====== Page excerpt

Treasury Board is urging leaders with the Public Service Alliance of Canada (PSAC) to let its members review the government’s latest offer, one it calls “fair, competitive and reasonable.”
It’s a wise move.
Only a third of the union members voted for a strike in the first place, but it pitched 155,000 onto the picket line which made it the largest strike against a single employer in Canadian history.
Some 42,420 PSAC members voted in the strike vote—20% of them voting no—which leaves approximately 34,000 members calling the shots to hit the bricks.
If Treasury Board’s latest offer is truly “fair, competitive and reasonable,” a union vote now could end the strike that began April 19.
No one likes holding out for nickels and dimes.
In an open letter released Saturday, the Treasury Board Secretariat said its “final updated comprehensive offer” given to the union on Friday addressed all of PSAC’s remaining demands and included an “enhanced wage offer” that “builds” on recommendations by an independent arbitrator, without providing more details.
“Along with the new wage package, we also presented solutions to address priorities such as telework, seniority, and contracting without impeding our ability to deliver services to Canadians,” the letter said.
“This is a fair, competitive and reasonable final offer, with wage and non-wage improvements, and we believe that employees should have an opportunity to review the details of it.”
The federal government has felt pretty confident in ignoring the union’s demands, prompting strikers to escalate into all-out blockades of bridges, roads and even sections of downtowns across the country.

============
====== Dataset extract

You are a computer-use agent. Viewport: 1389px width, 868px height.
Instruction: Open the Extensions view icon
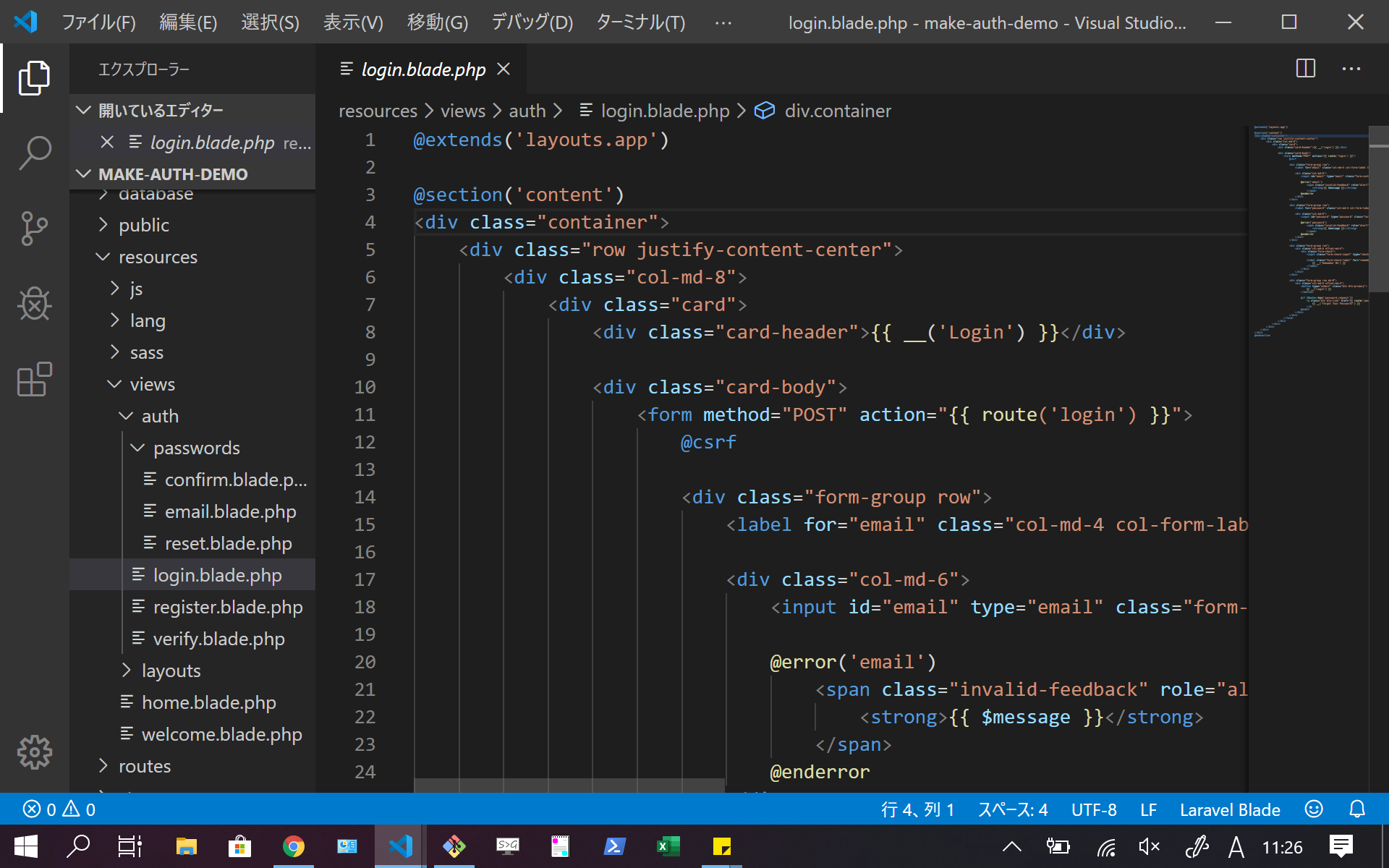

============

_Given instruction:_
Pick up the opinion piece on the PSAC strike and Treasury Board's offer right after its last sentence and write a few more paragraphs.

_Task response:_
The Treasury Board offer, however, only applies to approximately 120,000 members in the four bargaining groups under the purview of the board. They include striking workers in the Program and Administrative Services, Operational Services, Technical Services, and Education and Library Science bargaining groups. It does not apply to workers with Canada Revenue Agency.
A PSAC spokesperson said Saturday afternoon the union would not immediately comment “out of respect for the bargaining process,” this as both sides continued to negotiate for the strike’s end.
But the federal government has felt pretty confident in ignoring their demands, prompting strikers to escalate this week into all-out blockades of bridges, roads and even sections of downtowns across the country.
About 30 departments and agencies are impacted, including immigration, citizenship, passport, licensing, and tax services.
After meeting in the middle on hundreds of lesser issues, the two sides remain far apart on the major issue that tends to bog down most labour disputes: Money.
It’s a major sticking point. The federal government has offered a 9% raise spread out over three years, a move that negotiators say would add $6,250 to the average worker’s pocket. The union, meanwhile, began negotiations with a demand for a 13.5% raise over three years.
Across Canada and in various industries, more and more labour disputes are looming because of money disputes. From Vancouver Symphony Orchestra stagehands to nurses in Ontario, and from WestJet pilots to flight attendants at that airline and others, it seems to be a sentiment echoed by workers across the country.
Money, however, will not be a precedent in the PSAC strike. It will be whatever deal negotiators made on remote work.
That will be a game-changer.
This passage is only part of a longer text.